Cancer cells are known to have an incredibly high metabolism, as they require much energy to divide cells for rapid growth. In this study, it has been shown that garlic compounds produce reactive oxygen species in rapidly growing brain cancer cells, essentially gorging them to death with activation of multiple death cascades.
 
“This research highlights the great promise of plant-originated com-pounds as natural medicine for controlling the malignant growth of human brain tumor cells,” Ray said. “However, more studies are needed in animal models of brain tumors before application of this therapeutic strategy to brain tumor patients.”
 
Banik is enthusiastic about this discovery, which actually emerged as a side study from another project.
 
“Our basic studies will eventually be translated to the clinics for patient care. Although we may have to wait several years before its application to humans, the significance of this discovery is enormous,” Banik said. “The benefits from this research to brain cancer patients will bring great satisfaction to the researchers and clinicians who are now trying to find a successful treatment for this devastating cancer.”
 
Future research will include animal studies prior to clinical trials, Ray said.
 
While it is unlikely that eating garlic cloves would have any significant affect on brain cancer, eating garlic has a number of healthful affects, including reduced blood pressure as well as heading off other cancers in the digestive tract.
 
Because garlic-derived organo-sulfur compounds are small molecules, they may not require complicated methods of vascular delivery for treating brain tumor patients.

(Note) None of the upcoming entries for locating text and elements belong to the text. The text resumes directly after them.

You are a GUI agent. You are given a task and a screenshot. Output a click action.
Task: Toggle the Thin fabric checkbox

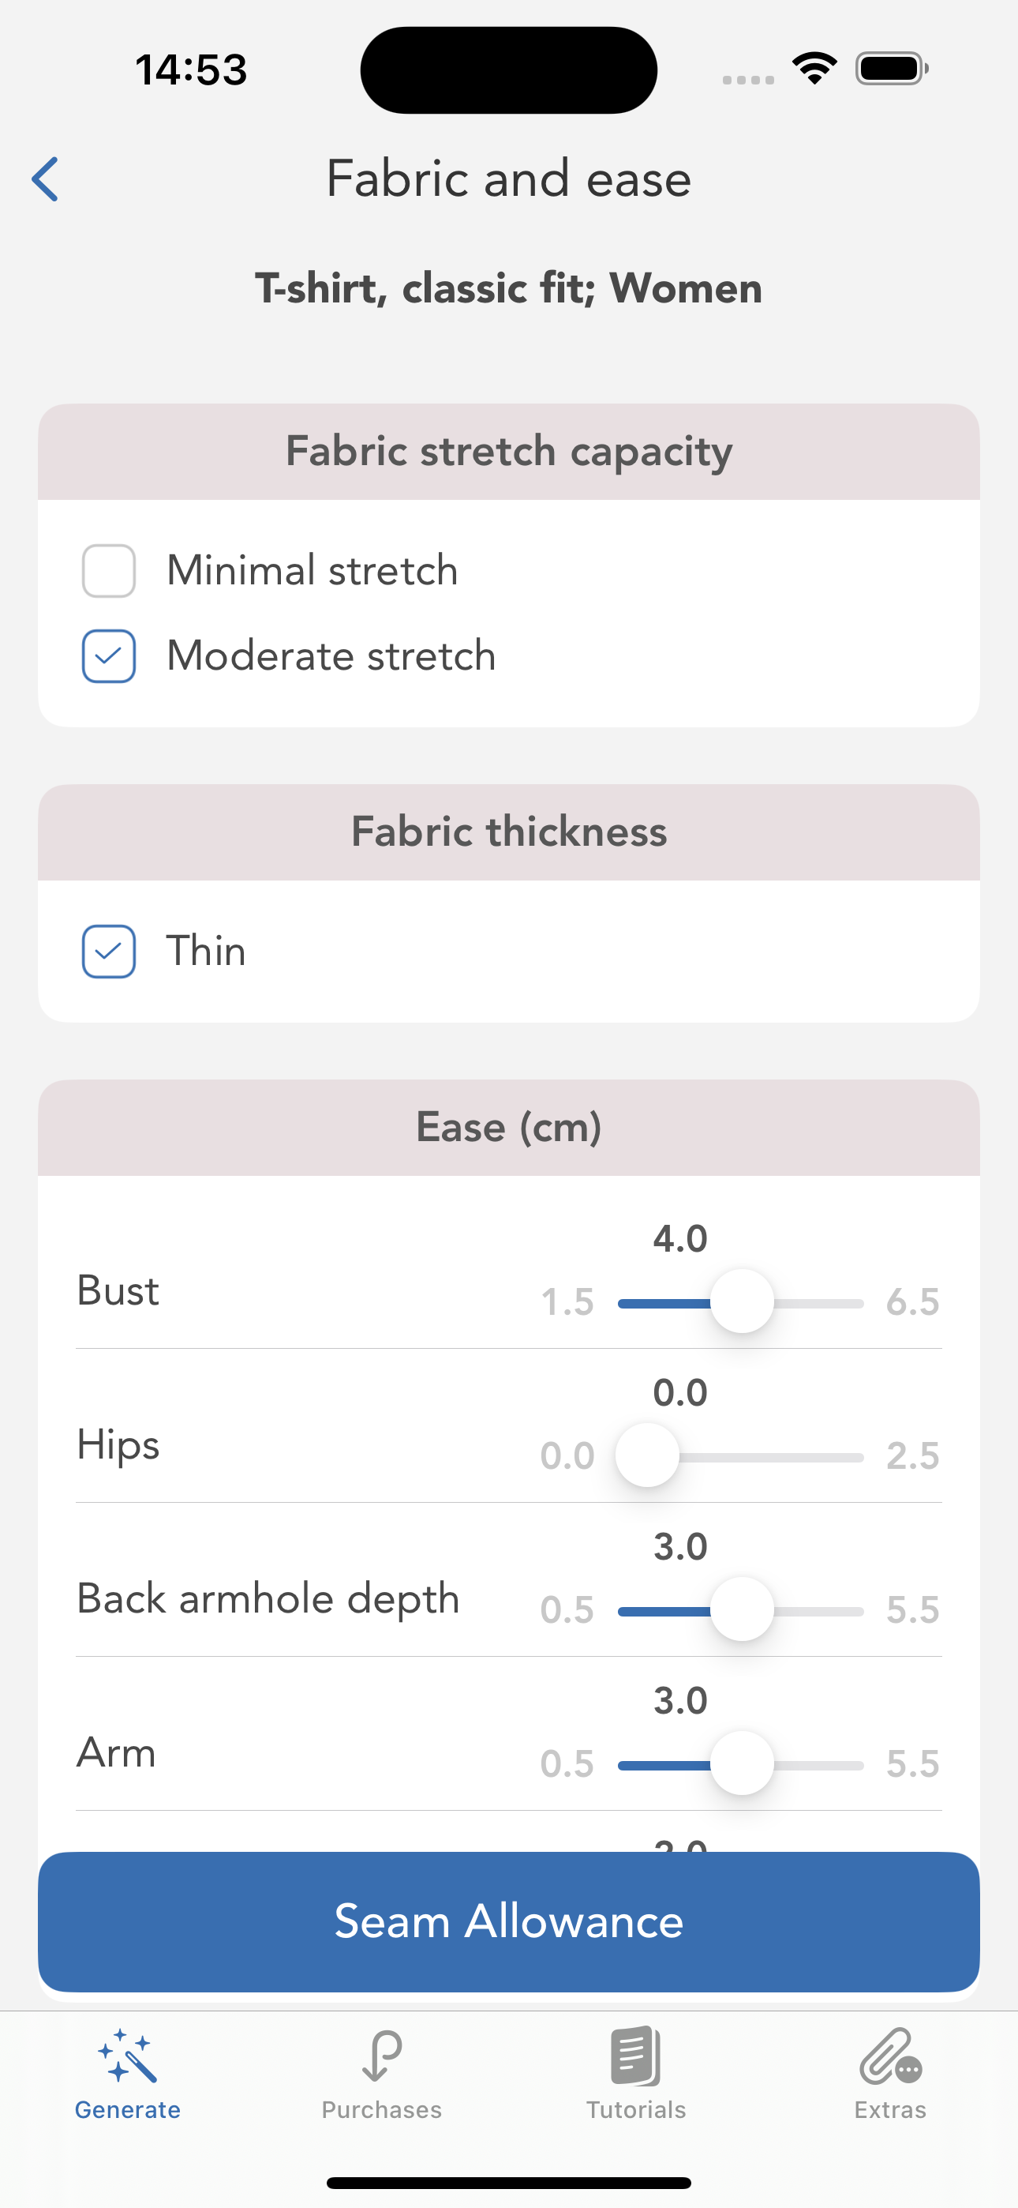(109, 951)
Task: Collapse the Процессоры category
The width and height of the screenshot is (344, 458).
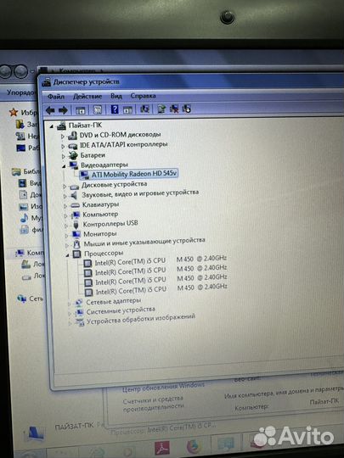Action: (67, 255)
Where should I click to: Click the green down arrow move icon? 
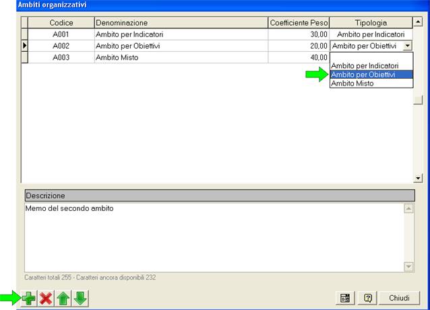80,299
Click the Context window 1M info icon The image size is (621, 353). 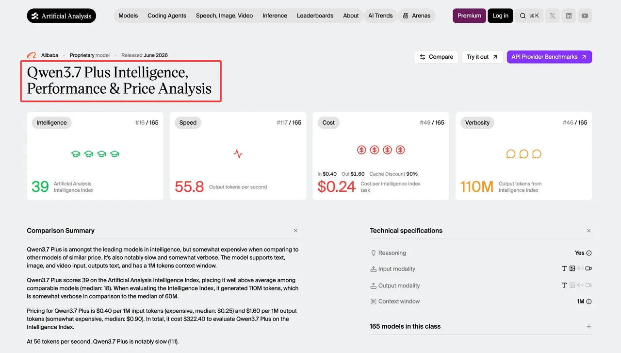[x=589, y=302]
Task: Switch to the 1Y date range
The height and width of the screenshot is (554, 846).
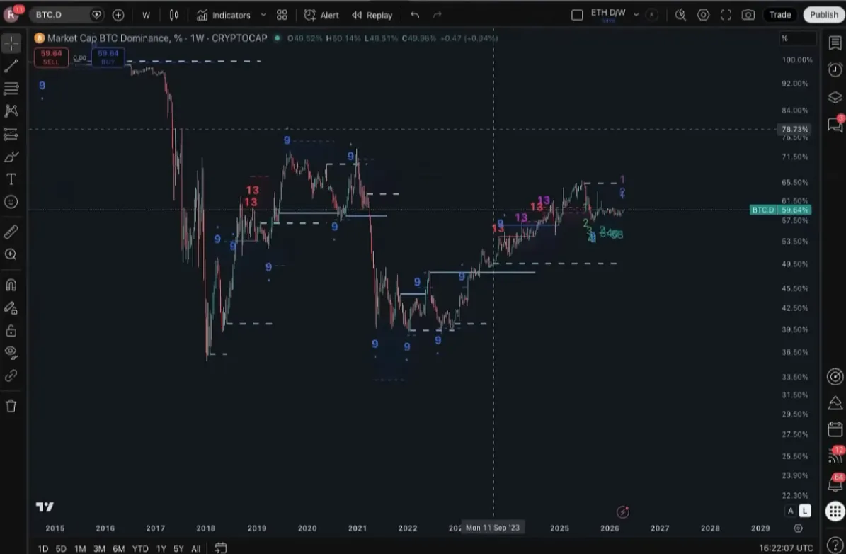Action: pos(161,548)
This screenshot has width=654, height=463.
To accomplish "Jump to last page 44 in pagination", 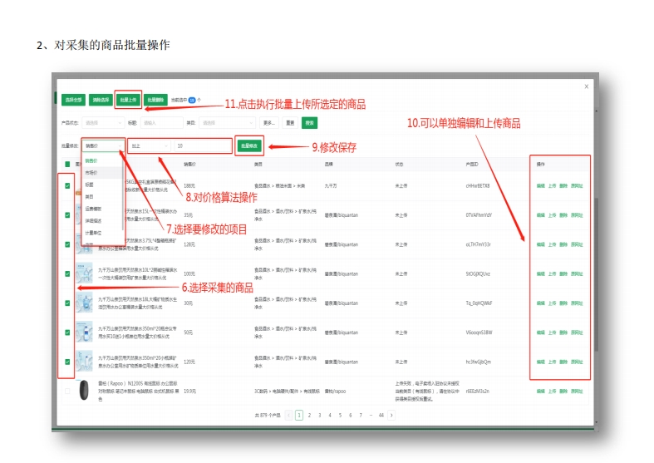I will [381, 414].
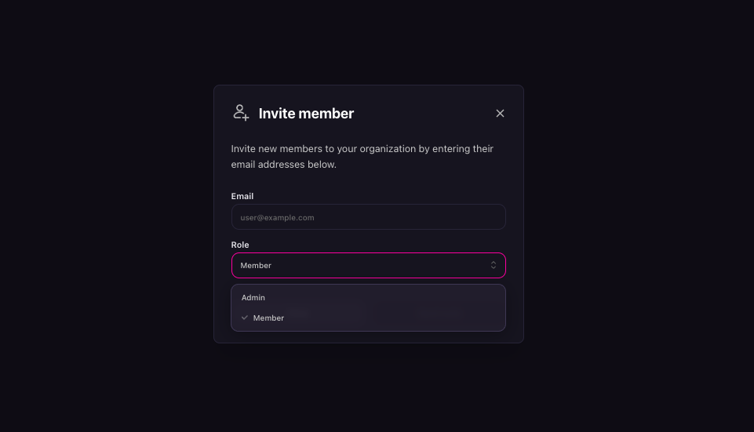This screenshot has width=754, height=432.
Task: Click the selected 'Member' value in Role box
Action: pos(256,266)
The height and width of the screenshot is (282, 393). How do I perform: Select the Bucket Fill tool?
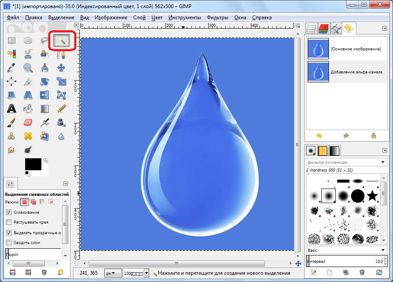(28, 108)
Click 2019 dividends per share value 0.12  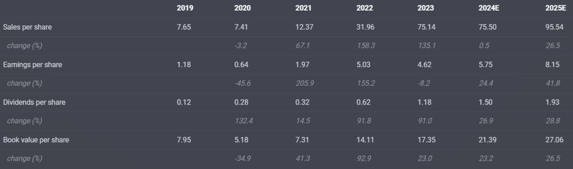183,102
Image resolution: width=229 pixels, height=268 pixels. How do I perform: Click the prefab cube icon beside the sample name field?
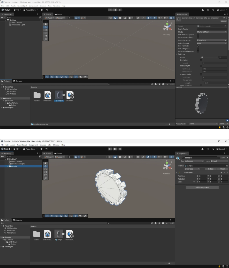point(178,158)
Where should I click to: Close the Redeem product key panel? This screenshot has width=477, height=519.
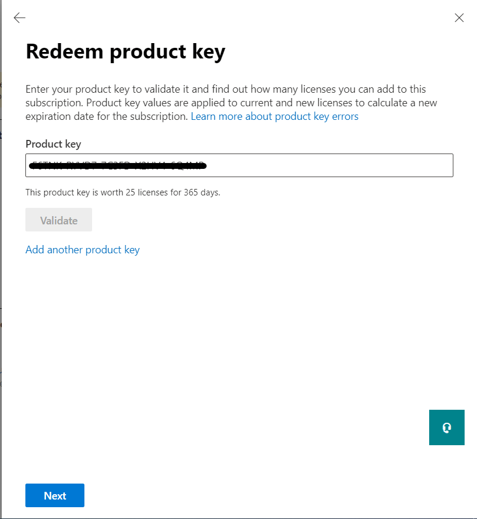click(x=459, y=18)
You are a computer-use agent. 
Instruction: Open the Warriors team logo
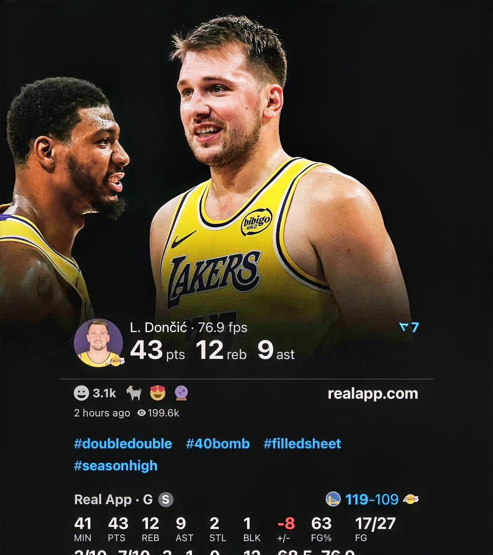click(333, 499)
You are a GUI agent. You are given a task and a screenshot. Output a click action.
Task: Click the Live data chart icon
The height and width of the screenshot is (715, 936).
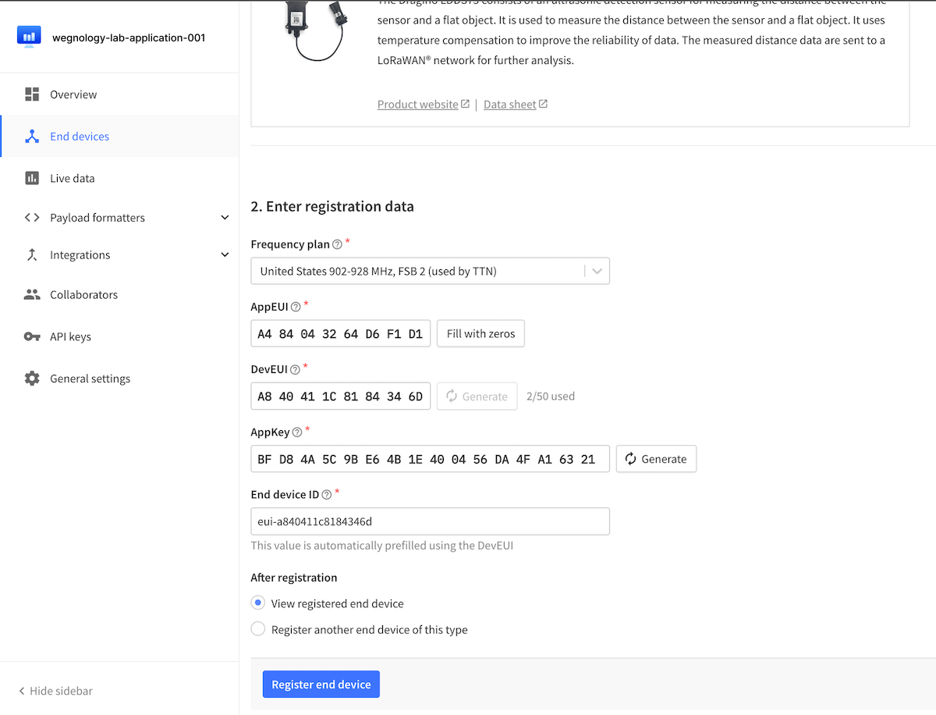32,178
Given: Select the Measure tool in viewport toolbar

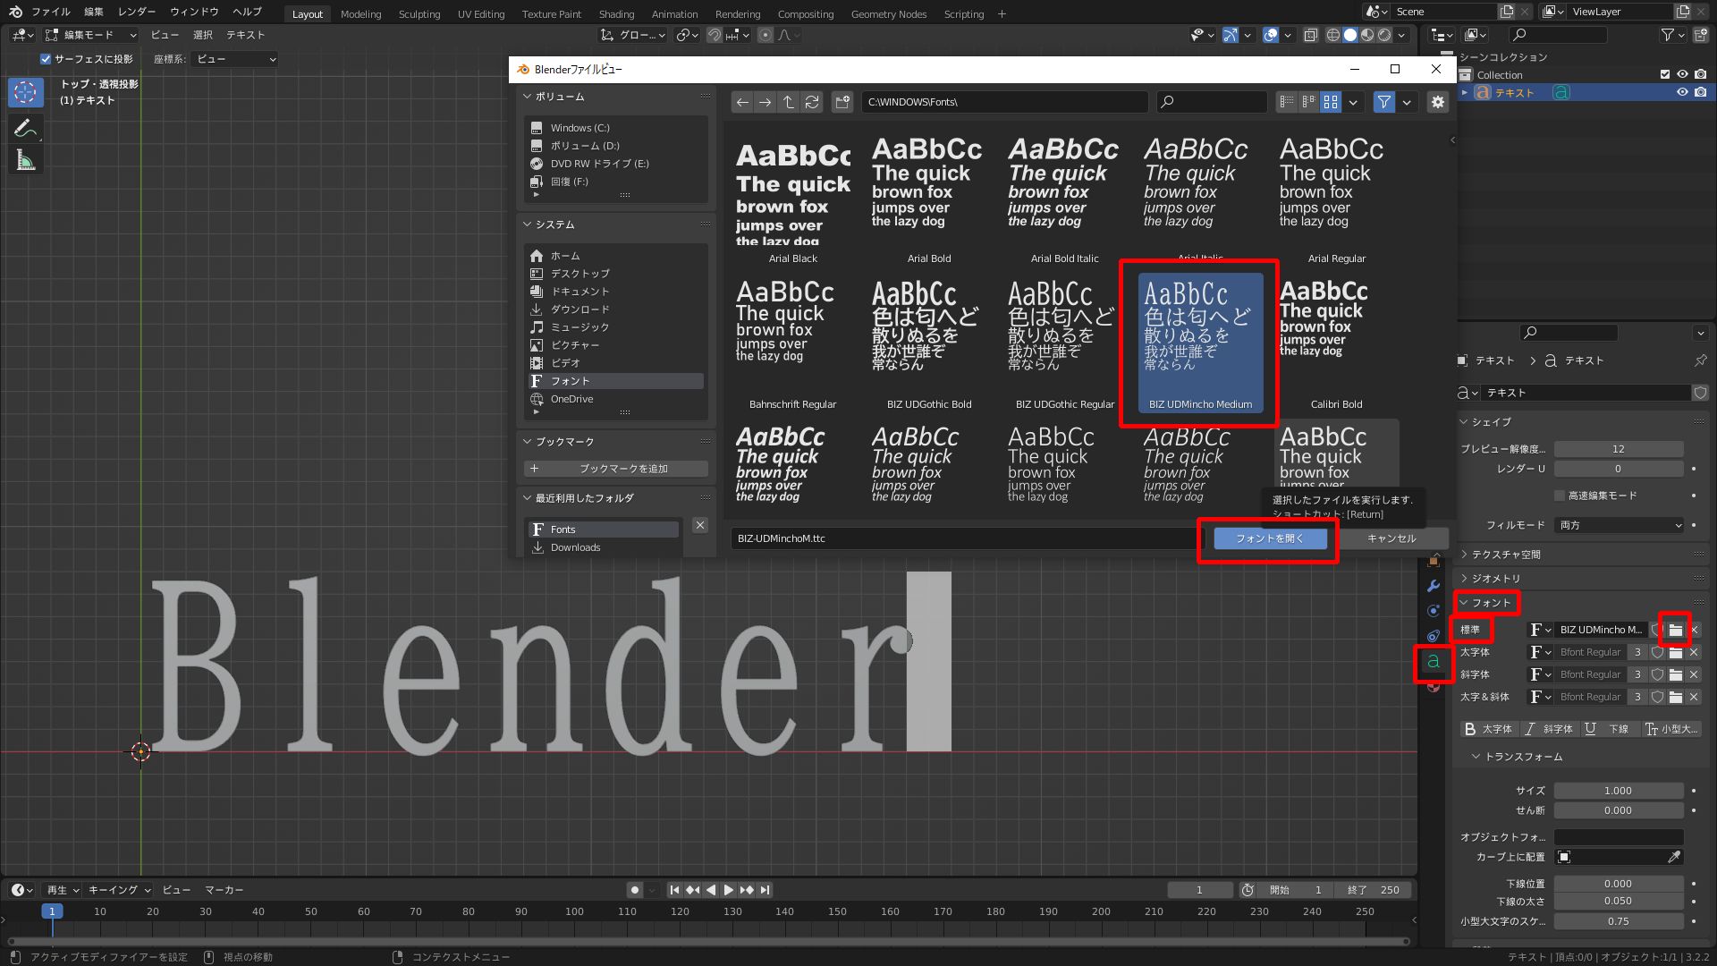Looking at the screenshot, I should [26, 159].
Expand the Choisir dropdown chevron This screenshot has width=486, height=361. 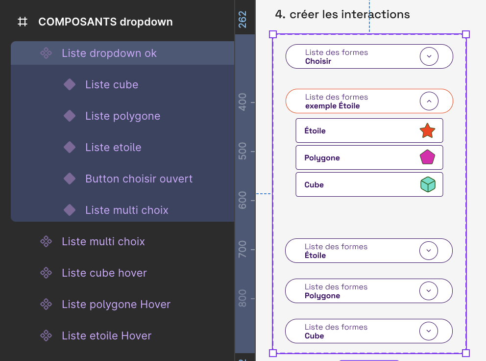click(x=429, y=56)
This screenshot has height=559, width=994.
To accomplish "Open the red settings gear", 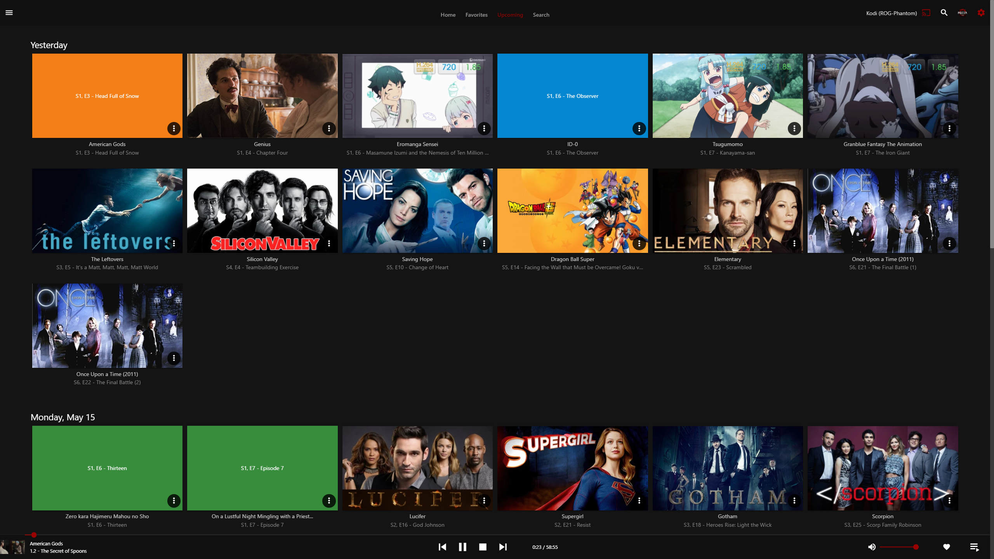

And by virtue of their natural origin, the garlic compounds are probably better for the human body than synthetic treatment options, Ray said.
 
Ray has already received two R01 grants (combined funding of approximately $2.5 million), one from the National Cancer Institute and another from the National Institute of Neurological Diseases and Stroke, to support his neuro-oncology research program. He has a productive research team that includes five post-doctoral fellows.
 
As for those who desire any potential anti-cancer benefits from garlic now, certain rules apply. Ray said people should cut and peel a piece of fresh garlic and let it sit for 15 minutes before eating or cooking it. This amount of time is needed to release an enzyme (allinase) that produces these anti-cancer compounds. Both Ray and Banik caution the public against eating too much garlic, noting that too much of it can cause diarrhea, allergies, internal bleeding, bad breath and body odor.